2. The computer-implemented method of claim 1, wherein the caption template comprises a phrasal template having a sequence of words and one or more blank spaces in which words can be inserted.

3. The computer-implemented method of claim 2, wherein generating, by the one or more computing devices, a caption associated with the image comprises:

selecting, by the one or more computing devices, a caption template from the one or more caption templates based at least in part on the one or more user inputs;

identifying, by the one or more computing devices, a contextual category associated with each of the one or more blank spaces in the caption template; and

inserting, by the one or more computing devices, an image tag into each blank space in the caption template based at least in part on the identified contextual categories and the one or more user inputs.

4. The computer-implemented method of claim 1, further comprising providing for display, by the one or more computing devices, the generated caption in a user interface associated with the image.

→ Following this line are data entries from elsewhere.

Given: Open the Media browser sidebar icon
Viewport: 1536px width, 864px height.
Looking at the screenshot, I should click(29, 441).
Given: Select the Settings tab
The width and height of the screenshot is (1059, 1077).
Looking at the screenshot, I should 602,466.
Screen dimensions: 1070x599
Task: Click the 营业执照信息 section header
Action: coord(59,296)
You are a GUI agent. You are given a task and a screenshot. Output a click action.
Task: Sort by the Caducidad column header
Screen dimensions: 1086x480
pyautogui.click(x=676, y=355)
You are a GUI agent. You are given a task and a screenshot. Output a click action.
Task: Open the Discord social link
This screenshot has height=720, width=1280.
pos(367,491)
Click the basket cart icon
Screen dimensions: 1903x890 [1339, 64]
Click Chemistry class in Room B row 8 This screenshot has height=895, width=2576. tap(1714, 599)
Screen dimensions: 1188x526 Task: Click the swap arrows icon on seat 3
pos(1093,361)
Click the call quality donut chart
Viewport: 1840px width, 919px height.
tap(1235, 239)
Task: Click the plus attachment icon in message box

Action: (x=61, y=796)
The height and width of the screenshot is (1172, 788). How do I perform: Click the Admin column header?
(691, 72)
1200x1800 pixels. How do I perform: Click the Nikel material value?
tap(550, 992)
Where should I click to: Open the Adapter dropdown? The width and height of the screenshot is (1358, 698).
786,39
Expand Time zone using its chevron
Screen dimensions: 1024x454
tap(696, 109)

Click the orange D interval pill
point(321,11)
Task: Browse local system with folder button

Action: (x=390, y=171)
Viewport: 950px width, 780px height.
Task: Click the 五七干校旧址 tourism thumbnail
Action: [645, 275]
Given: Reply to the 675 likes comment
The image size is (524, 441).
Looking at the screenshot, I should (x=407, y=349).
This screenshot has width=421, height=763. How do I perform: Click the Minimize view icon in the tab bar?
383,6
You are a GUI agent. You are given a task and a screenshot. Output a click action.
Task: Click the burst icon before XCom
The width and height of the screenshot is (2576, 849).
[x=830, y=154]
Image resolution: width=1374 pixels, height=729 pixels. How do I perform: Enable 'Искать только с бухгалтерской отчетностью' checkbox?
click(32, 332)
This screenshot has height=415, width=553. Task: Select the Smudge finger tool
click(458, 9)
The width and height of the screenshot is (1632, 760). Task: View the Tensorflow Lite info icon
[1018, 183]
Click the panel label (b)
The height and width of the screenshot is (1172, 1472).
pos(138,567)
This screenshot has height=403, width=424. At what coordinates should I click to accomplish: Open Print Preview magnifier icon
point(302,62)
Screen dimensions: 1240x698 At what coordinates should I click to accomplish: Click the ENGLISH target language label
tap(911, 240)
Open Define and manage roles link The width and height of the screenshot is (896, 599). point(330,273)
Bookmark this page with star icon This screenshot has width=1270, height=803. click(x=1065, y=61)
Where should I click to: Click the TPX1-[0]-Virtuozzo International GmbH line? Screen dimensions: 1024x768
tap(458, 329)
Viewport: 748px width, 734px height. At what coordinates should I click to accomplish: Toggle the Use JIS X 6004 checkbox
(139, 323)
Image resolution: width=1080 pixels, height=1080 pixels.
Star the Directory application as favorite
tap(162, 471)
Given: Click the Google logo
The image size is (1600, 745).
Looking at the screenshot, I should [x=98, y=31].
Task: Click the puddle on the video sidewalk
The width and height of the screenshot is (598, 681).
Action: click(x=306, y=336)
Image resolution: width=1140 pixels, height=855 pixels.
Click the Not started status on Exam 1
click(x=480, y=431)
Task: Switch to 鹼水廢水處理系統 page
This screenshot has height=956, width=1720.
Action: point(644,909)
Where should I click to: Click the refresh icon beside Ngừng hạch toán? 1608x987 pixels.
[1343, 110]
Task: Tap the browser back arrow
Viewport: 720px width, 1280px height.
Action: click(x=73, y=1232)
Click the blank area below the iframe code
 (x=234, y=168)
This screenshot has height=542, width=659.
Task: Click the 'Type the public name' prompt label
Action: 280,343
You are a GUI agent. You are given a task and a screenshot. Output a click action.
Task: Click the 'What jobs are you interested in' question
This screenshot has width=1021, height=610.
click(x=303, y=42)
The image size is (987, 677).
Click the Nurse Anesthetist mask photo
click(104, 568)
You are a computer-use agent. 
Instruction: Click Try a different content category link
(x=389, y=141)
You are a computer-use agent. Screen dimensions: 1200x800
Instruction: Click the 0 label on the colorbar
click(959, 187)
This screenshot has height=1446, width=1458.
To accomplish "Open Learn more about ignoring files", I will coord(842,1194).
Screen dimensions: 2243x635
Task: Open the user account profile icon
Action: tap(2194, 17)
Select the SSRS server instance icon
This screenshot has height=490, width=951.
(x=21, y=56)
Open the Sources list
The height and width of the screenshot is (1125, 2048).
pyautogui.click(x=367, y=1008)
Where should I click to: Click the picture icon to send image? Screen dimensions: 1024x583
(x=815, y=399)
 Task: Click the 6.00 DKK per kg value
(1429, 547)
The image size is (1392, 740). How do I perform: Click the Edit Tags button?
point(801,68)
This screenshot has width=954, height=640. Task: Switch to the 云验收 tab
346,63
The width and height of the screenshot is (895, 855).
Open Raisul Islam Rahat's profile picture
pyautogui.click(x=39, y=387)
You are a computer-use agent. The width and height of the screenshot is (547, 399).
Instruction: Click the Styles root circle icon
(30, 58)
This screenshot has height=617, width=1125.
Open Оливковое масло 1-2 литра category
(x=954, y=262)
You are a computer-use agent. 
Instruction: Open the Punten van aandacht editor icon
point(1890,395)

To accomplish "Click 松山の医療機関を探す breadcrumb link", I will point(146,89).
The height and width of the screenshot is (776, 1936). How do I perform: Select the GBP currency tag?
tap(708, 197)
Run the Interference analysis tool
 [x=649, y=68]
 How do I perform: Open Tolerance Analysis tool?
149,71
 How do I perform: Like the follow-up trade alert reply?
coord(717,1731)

5. The computer-implemented method of claim 1, wherein the image characteristic data comprises data related to one or more image characteristics associated with content depicted in the image.

6. The computer-implemented method of claim 6, wherein the image characteristic data is obtained using one or more image recognition techniques.

7. The computer-implemented method of claim 1, further comprising, responsive to receiving the one or more user inputs, determining, by the one or more computing devices, one or more second tags associated with the image based at least in part on the one or more user inputs.

8. The computer-implemented method of claim 8, wherein the one or more second tags are further determined based at least in part on the metadata and the image characteristic data.

9. The computer-implemented method of claim 1, wherein the one or more image tags comprise at least one inferred image tag and at least one candidate image tag.

10. The computer-implemented method of claim 10, further comprising, prior to receiving the one or more user inputs, generating, by the one or more computing devices, a caption associated with the image based at least in part on the at least one inferred image tag.

11. The computer-implemented method of claim 10, wherein the at least one inferred image tag and the at least one candidate image tag are determined based at least on a confidence value associated with the one or more image tags.